> [YOUR ASSIGNMENT]: From the line containing "Click the Internet globe icon" down to the final line of the entries below, return each line exactly and drop the pictures.

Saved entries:
◆ ◆ ◆ ◆
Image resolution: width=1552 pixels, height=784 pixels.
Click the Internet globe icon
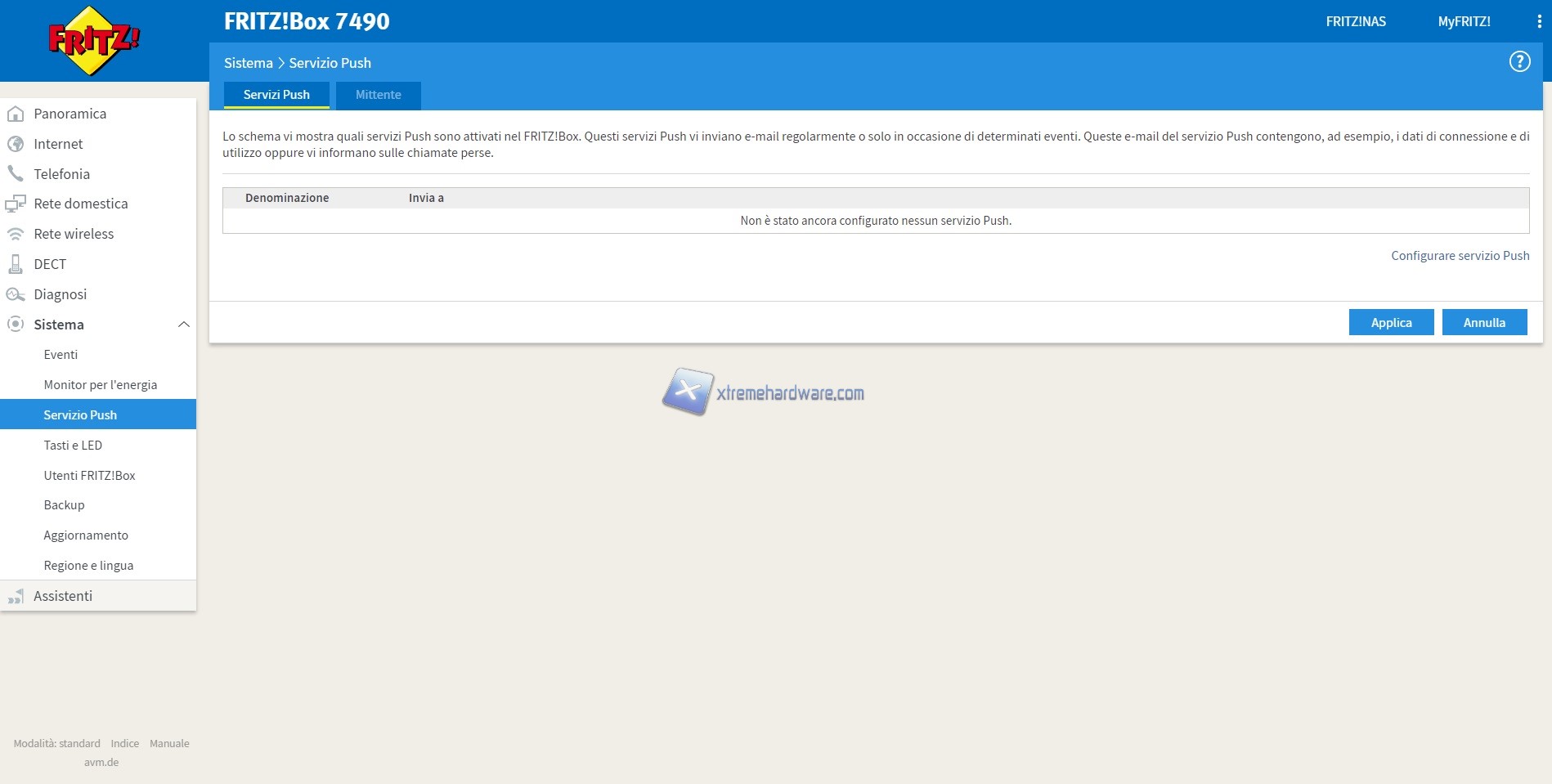coord(16,144)
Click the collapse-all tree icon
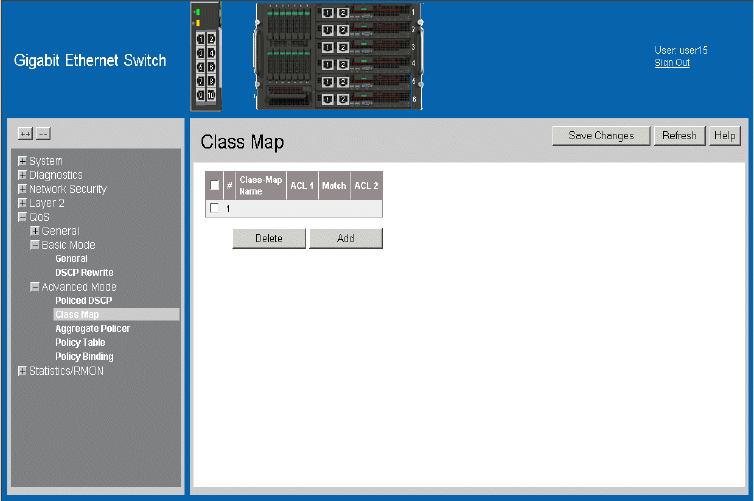Screen dimensions: 754x501 coord(43,133)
◆ ◆ ◆ ◆
> [SOLUTION FOR THIS PROBLEM]:
Click the Internet globe icon
coord(16,144)
Click the collapse-all tree icon
Screen dimensions: 754x501 coord(43,133)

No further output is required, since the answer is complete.